Industrial Applicability



[0311] Hereinabove, the technology disclosed herein has been described in detail with reference to the specific embodiments. However, it is clear that persons skilled in the art may modify or substitute the embodiment within the gist of the technology disclosed herein.

[0312] The information processing device to which the technology disclosed herein is applied is a voice-information processing device or a voice-information processing system mainly having a function to present sound information (information to be provided as voices or virtual sounds). However, from a viewpoint of having the function to enhance an audible ability of a listener in a three-dimensional acoustic space as described below, in another aspect, the information processing device is also an "audible-ability enhancement device." Further, in still another aspect, the information processing device has a function of a hearing aid.

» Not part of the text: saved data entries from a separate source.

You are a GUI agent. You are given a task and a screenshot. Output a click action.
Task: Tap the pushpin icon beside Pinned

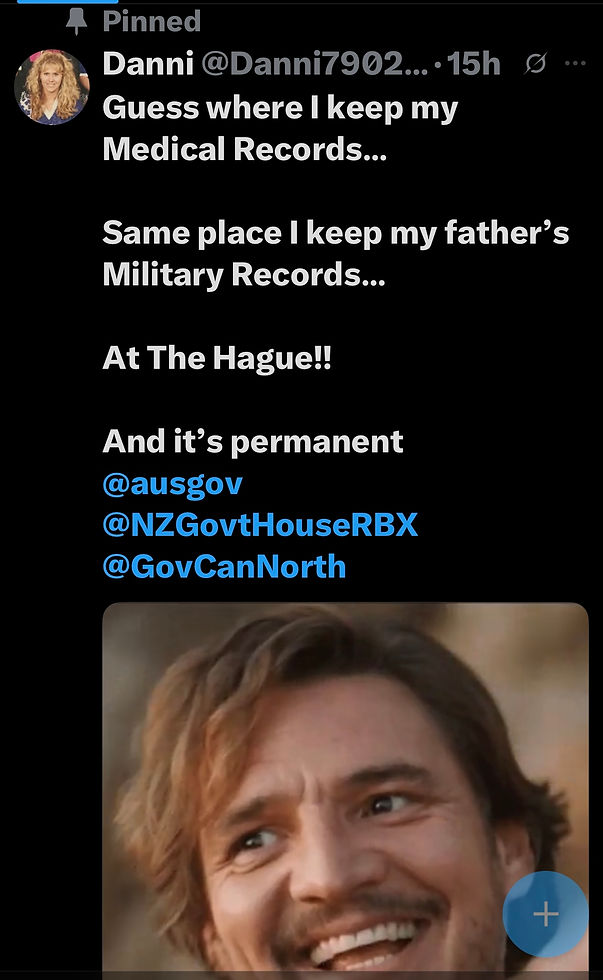click(x=76, y=21)
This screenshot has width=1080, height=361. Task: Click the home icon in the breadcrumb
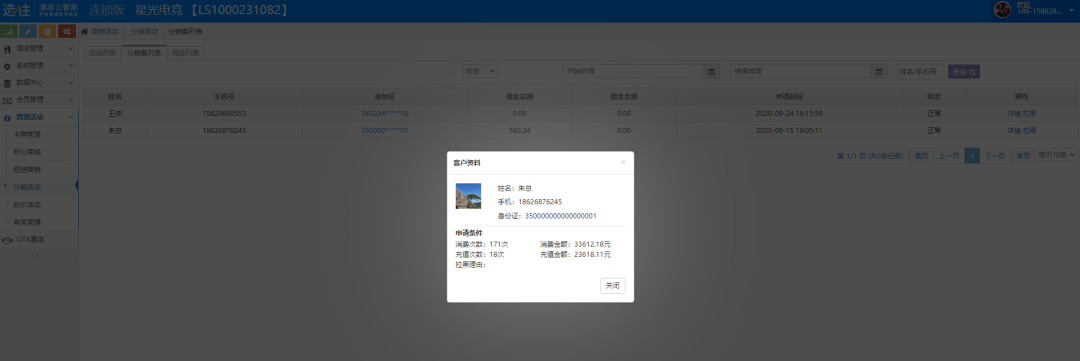point(85,32)
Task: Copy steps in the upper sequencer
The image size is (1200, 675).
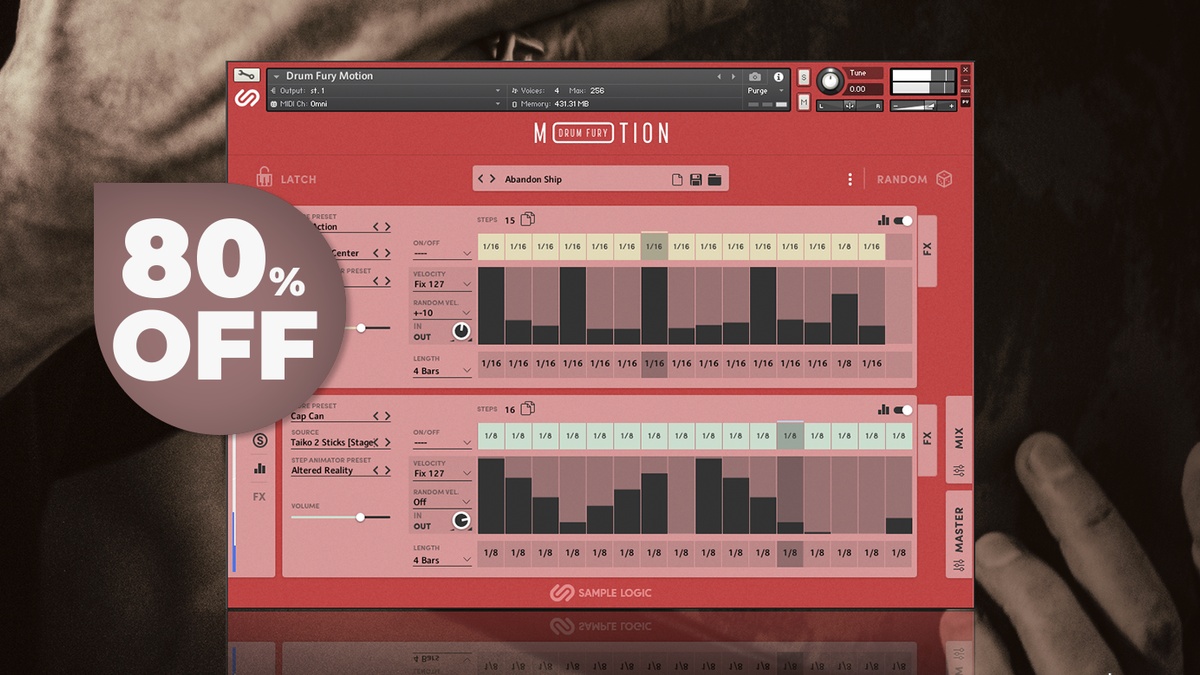Action: [528, 220]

Still further, herein, the advantages unique to the invention are described in association with description of underlying technologies, and the technology disclosed herein is not limited to the invention described in Claims.

[0313] In short, the technology disclosed herein has been described by way of exemplification, and interpretation of the content described herein should not be limited. In order to determine the gist of the technology disclosed herein, Claims should be referred to.

[0314] Note that, the technology disclosed herein may also adopt the configurations as follows.
  1. (1) An information processing device, including:

    a sensor that detects an object;

    an open ear style earpiece that is worn on an ear of a listener, and includes

    an acoustics generation unit, and

    a sound guide portion that transmits a sound generated by the acoustics generation unit into an earhole; and

    a processing unit that processes sound information of a sound source, the sound information being generated by the acoustics generation unit,

    the processing unit

    acquiring the sound information of the sound source corresponding to the object detected by the sensor, and

    a process of localizing a sound image of the acquired sound source while varying a position of the sound image in accordance with a position in a three-dimensional acoustic space, the position in the three-dimensional acoustic space corresponding to a position of the detected object.

  2. (2) The information processing device according to (1), in which

    the sound source generates a virtual sound, and

    the processing unit executes, with respect to a sound image of the sound source that generates the virtual sound, the process of localizing the sound image of the sound source while varying the position of the sound image.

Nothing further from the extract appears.